■ TASK DIRECTIONS ■
Working from the entries below, give again each line from the first through the one containing "Task: Choose 分时 from period list", exactly and with nothing else.

[Records excerpted from a collection]
- - -

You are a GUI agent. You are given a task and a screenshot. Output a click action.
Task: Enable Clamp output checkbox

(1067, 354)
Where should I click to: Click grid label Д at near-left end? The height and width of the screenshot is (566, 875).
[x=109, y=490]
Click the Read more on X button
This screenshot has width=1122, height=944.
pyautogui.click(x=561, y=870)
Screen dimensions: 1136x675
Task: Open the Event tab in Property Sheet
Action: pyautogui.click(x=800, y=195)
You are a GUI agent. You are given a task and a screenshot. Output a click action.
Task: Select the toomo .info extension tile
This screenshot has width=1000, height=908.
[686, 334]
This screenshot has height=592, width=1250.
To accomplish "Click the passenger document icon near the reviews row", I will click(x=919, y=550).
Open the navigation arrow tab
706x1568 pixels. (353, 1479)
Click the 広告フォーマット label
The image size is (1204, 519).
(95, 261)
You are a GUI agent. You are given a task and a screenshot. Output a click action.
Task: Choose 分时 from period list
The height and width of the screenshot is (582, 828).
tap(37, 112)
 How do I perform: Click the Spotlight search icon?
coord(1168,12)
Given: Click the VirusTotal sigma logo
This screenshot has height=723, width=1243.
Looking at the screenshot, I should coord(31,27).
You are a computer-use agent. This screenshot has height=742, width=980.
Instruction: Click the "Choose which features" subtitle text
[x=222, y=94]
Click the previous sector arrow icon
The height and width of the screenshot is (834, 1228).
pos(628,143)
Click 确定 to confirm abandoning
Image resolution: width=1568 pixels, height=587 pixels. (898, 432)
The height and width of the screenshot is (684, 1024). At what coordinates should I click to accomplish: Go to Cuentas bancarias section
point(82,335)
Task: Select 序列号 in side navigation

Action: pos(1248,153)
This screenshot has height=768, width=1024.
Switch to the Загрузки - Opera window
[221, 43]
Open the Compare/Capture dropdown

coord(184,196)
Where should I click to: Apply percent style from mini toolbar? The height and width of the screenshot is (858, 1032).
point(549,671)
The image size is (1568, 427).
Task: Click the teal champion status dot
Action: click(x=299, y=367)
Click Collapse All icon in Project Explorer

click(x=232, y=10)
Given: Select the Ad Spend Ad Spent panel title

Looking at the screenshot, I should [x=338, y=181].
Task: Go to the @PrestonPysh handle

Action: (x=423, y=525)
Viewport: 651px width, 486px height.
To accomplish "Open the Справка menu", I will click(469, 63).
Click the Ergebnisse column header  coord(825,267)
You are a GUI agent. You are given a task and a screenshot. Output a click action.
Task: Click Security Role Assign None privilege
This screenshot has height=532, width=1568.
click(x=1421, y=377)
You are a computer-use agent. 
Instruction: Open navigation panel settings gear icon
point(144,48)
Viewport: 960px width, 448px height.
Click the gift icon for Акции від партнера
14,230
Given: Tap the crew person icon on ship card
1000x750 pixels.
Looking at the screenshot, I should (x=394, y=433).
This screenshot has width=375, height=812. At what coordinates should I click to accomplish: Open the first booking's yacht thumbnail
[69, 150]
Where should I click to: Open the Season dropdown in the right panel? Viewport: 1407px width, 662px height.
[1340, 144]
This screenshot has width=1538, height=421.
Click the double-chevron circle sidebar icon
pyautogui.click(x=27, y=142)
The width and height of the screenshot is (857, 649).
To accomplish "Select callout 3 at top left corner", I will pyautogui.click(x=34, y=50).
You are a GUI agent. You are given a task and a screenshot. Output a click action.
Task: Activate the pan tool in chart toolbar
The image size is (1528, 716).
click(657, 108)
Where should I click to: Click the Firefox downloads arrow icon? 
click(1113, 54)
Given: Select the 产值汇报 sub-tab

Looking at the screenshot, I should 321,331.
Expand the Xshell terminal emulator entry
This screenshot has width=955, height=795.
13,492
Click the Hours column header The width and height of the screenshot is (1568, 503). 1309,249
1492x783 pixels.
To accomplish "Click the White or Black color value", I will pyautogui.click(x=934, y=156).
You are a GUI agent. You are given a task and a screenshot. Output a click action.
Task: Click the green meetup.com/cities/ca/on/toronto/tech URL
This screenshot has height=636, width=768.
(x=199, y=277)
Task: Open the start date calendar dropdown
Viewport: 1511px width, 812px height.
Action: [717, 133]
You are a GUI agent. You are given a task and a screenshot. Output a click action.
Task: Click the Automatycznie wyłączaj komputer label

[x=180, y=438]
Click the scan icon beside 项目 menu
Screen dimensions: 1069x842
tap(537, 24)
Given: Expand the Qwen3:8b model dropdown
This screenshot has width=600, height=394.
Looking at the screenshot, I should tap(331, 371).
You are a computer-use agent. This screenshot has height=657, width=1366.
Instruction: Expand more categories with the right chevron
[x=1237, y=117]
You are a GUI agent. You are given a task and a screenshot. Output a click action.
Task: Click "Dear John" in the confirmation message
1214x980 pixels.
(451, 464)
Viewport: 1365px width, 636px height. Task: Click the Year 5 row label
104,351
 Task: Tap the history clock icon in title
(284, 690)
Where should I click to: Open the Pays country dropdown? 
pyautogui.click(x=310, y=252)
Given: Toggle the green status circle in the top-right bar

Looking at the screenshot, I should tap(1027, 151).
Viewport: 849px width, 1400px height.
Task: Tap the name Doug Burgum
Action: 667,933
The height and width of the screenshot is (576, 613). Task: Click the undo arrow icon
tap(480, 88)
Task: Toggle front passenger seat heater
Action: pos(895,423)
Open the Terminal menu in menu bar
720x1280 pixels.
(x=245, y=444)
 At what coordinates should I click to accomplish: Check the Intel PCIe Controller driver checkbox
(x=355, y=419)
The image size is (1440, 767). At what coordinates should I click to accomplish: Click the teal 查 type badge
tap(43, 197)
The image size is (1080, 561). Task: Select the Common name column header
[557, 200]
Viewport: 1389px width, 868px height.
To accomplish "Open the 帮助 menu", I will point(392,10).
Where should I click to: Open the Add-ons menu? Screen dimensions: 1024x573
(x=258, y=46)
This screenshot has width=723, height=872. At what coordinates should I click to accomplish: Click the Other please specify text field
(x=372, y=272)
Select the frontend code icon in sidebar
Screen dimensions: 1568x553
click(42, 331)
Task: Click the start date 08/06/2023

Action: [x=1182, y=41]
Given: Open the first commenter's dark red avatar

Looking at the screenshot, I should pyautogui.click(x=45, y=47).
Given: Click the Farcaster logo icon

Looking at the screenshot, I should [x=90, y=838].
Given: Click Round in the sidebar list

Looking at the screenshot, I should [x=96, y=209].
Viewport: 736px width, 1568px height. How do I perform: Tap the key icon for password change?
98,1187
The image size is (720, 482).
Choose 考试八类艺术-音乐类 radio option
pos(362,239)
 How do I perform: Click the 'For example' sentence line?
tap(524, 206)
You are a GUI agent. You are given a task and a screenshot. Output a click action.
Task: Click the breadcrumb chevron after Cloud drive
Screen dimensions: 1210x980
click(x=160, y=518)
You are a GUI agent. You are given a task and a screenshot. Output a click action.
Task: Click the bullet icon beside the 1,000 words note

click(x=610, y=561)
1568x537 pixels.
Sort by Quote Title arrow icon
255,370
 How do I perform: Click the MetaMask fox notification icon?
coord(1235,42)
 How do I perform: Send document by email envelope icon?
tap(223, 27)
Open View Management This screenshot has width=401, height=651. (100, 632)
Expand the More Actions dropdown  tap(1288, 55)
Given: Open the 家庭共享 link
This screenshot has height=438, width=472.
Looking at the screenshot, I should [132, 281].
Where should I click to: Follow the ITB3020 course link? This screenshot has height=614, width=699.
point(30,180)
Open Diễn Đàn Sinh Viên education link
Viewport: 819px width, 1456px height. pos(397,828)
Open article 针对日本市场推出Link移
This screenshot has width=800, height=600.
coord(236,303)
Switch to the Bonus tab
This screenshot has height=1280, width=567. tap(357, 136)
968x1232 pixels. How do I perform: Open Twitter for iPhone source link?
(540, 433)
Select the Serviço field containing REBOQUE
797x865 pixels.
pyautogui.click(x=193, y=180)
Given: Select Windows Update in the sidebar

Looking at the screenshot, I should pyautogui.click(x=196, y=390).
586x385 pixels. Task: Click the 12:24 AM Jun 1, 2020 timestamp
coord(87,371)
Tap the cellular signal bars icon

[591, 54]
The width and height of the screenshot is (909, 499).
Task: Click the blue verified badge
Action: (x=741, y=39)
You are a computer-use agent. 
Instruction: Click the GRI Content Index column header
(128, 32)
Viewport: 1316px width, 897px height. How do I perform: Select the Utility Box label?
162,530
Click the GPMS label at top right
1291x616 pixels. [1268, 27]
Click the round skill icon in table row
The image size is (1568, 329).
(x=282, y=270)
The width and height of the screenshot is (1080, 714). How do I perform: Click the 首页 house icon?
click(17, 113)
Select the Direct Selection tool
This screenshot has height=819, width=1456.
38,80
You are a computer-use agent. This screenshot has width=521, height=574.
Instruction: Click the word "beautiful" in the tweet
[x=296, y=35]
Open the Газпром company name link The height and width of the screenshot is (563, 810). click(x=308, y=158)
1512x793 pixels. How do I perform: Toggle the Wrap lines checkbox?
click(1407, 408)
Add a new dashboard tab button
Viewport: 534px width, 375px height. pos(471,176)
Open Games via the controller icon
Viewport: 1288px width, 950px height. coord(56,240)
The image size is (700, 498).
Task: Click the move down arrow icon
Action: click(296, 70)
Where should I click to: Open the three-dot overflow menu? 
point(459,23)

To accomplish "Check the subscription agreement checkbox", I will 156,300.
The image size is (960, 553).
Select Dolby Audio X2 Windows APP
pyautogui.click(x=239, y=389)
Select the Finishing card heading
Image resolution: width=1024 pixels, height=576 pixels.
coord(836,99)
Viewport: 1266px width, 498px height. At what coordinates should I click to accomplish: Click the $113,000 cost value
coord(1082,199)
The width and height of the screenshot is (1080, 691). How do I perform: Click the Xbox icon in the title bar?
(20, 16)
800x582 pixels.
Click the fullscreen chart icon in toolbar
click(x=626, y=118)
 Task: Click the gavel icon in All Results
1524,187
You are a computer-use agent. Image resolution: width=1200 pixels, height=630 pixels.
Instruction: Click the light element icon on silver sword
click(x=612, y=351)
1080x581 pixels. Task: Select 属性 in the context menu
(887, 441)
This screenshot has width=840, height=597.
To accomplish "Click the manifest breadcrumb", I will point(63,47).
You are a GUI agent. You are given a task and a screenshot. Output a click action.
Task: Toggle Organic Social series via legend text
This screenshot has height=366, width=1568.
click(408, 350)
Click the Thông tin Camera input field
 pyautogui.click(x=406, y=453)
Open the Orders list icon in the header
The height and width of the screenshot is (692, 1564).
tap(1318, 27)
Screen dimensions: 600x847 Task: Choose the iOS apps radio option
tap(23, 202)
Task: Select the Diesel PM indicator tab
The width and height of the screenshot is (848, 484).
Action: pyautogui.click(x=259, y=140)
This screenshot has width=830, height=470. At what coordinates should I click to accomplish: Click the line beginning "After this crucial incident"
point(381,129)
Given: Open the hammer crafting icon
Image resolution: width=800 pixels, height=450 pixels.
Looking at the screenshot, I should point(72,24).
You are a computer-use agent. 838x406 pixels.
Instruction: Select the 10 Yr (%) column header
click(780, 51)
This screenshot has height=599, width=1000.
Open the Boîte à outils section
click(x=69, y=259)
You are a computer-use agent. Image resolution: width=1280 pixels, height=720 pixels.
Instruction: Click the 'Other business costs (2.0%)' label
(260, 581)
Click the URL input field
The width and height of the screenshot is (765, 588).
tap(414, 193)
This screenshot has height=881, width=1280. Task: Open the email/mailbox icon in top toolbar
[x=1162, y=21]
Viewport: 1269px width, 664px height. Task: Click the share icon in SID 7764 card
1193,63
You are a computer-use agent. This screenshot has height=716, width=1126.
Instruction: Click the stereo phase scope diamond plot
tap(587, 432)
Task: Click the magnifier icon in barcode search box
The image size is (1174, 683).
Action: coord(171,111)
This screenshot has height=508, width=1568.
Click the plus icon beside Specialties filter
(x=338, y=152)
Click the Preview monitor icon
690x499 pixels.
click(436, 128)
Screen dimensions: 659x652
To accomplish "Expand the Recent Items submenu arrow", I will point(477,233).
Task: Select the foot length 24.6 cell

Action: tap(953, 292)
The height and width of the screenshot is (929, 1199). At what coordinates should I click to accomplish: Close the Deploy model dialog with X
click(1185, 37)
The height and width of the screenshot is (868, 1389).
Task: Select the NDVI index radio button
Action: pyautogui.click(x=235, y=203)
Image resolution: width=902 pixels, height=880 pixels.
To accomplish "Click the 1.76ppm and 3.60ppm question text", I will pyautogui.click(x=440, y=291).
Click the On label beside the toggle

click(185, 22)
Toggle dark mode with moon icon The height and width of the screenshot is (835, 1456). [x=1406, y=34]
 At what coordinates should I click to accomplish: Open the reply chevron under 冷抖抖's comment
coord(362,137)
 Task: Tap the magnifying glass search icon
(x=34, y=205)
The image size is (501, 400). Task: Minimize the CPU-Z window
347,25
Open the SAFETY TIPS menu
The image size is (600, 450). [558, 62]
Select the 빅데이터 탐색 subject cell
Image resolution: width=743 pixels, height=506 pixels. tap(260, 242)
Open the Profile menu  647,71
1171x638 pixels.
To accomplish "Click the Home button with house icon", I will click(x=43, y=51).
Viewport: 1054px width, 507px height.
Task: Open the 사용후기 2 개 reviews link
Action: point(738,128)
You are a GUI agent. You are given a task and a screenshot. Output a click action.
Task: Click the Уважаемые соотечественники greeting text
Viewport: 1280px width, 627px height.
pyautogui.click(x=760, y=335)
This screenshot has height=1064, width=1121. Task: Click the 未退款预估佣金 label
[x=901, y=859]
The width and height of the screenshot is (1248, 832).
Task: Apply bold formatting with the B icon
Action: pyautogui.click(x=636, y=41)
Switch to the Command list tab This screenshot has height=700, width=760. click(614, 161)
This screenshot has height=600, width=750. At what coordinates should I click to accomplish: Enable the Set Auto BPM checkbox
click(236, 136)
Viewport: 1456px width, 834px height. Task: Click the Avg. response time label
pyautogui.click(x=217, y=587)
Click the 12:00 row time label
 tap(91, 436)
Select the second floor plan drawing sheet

- - -

■ RESPONSE TO THE TASK ■
You are a GUI agent. You are given a task and a screenshot. Output a click action.
Task: Enable Clamp output checkbox

(1067, 354)
Where should I click to: Click grid label Д at near-left end? The height and width of the screenshot is (566, 875).
[x=109, y=490]
Click the Read more on X button
This screenshot has width=1122, height=944.
pyautogui.click(x=561, y=870)
Screen dimensions: 1136x675
Task: Open the Event tab in Property Sheet
Action: pyautogui.click(x=800, y=195)
You are a GUI agent. You are given a task and a screenshot. Output a click action.
Task: Select the toomo .info extension tile
This screenshot has width=1000, height=908.
[686, 334]
This screenshot has height=592, width=1250.
To accomplish "Click the passenger document icon near the reviews row", I will click(x=919, y=550).
Open the navigation arrow tab
706x1568 pixels. (353, 1479)
Click the 広告フォーマット label
The image size is (1204, 519).
(95, 261)
You are a GUI agent. You are given a task and a screenshot. Output a click action.
Task: Choose 分时 from period list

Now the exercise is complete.